Scalable training for dense retrieval models.

Overview

Scalable implementation of dense retrieval.

Training on cluster

By default it trains locally:

PYTHONPATH=.:$PYTHONPATH python dpr_scale/main.py trainer.gpus=1

SLURM Training

To train the model on SLURM, run:

PYTHONPATH=.:$PYTHONPATH python dpr_scale/main.py -m trainer=slurm trainer.num_nodes=2 trainer.gpus=2

Reproduce DPR on 8 gpus

PYTHONPATH=.:$PYTHONPATH python dpr_scale/main.py -m --config-name nq.yaml  +hydra.launcher.name=dpr_stl_nq_reproduce

Generate embeddings on Wikipedia

PYTHONPATH=.:$PYTHONPATH python dpr_scale/generate_embeddings.py -m --config-name nq.yaml datamodule=generate datamodule.test_path=psgs_w100.tsv +task.ctx_embeddings_dir=<CTX_EMBEDDINGS_DIR> +task.checkpoint_path=<CHECKPOINT_PATH>

Get retrieval results

Currently this runs on 1 GPU. Use CTX_EMBEDDINGS_DIR from above.
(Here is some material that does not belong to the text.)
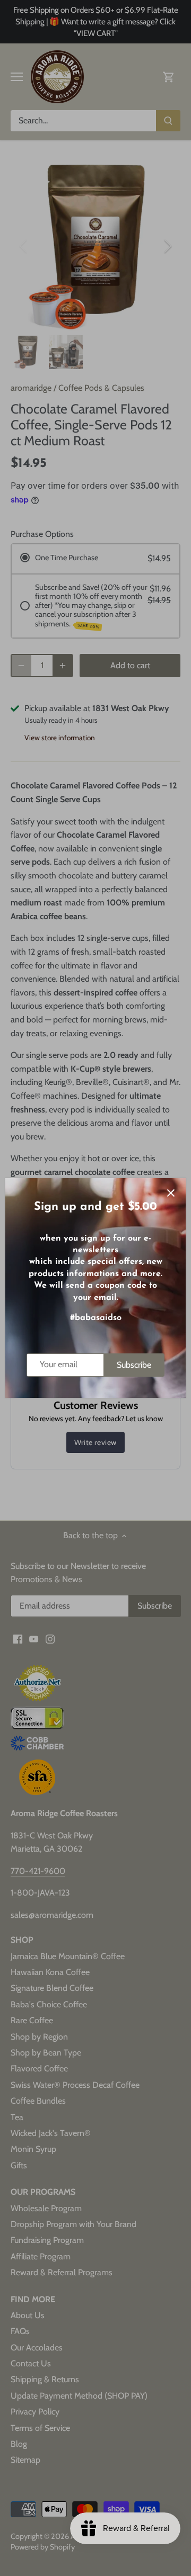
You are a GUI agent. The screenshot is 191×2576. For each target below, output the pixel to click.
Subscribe (134, 1365)
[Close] (171, 1193)
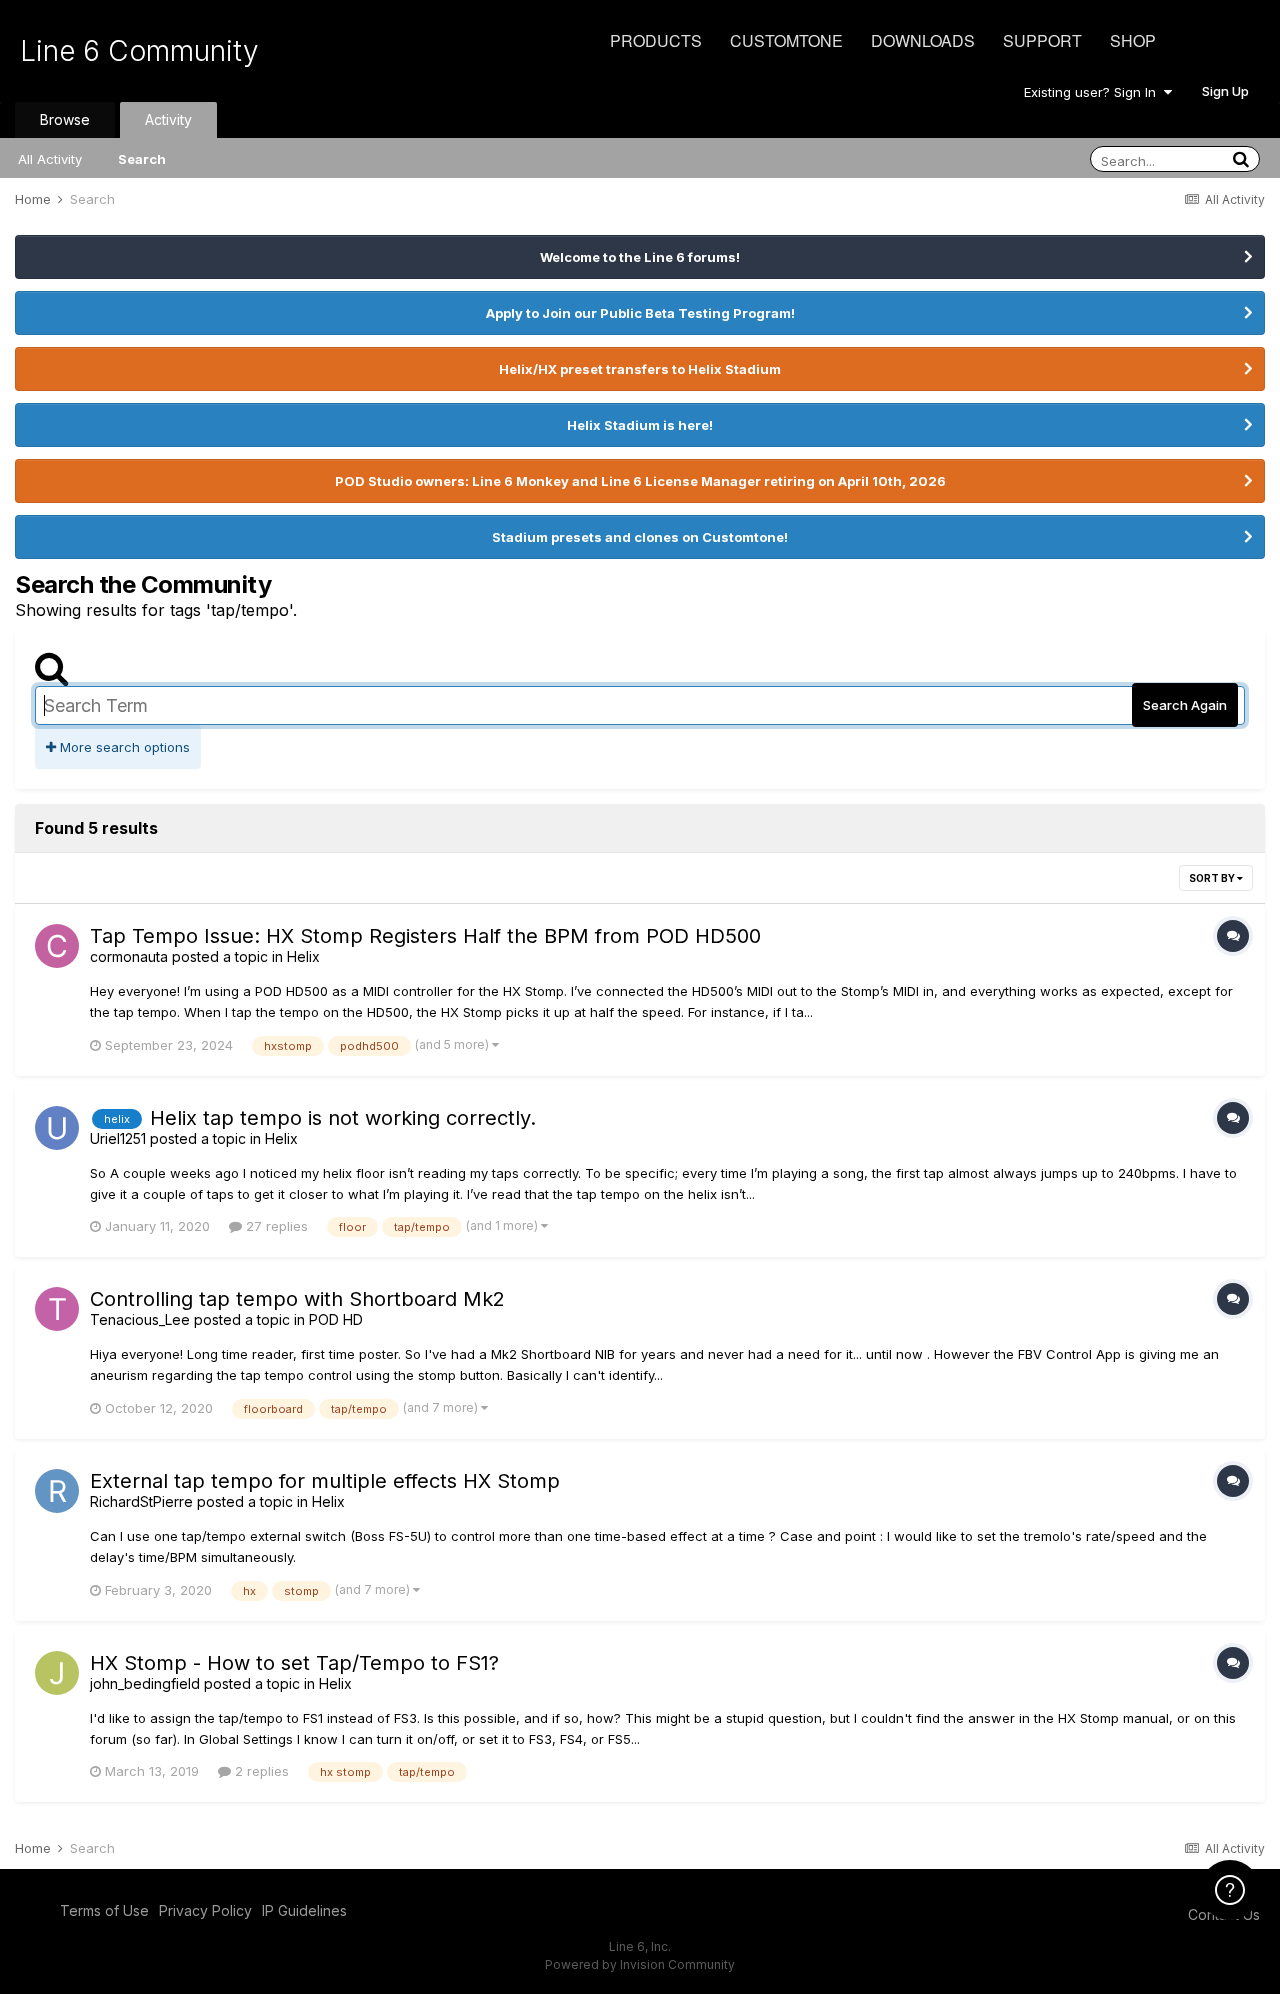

PYTHONPATH=.:$PYTHONPATH python dpr_scale/run_retrieval.py --config-name nq.yaml trainer=gpu_1_host trainer.gpus=1 +task.output_path=<PATH_TO_OUTPUT_JSON> +task.ctx_embeddings_dir=<CTX_EMBEDDINGS_DIR> +task.checkpoint_path=<CHECKPOINT_PATH> +task.passages=psgs_w100.tsv datamodule.test_path=<PATH_TO_QUERIES_JSONL>

Generate query embeddings

Alternatively, query embedding generation and retrieval can be separated. After query embeddings are generated using the following command, the run_retrieval_fb.py or run_retrieval_multiset.py script can be used to perform retrieval.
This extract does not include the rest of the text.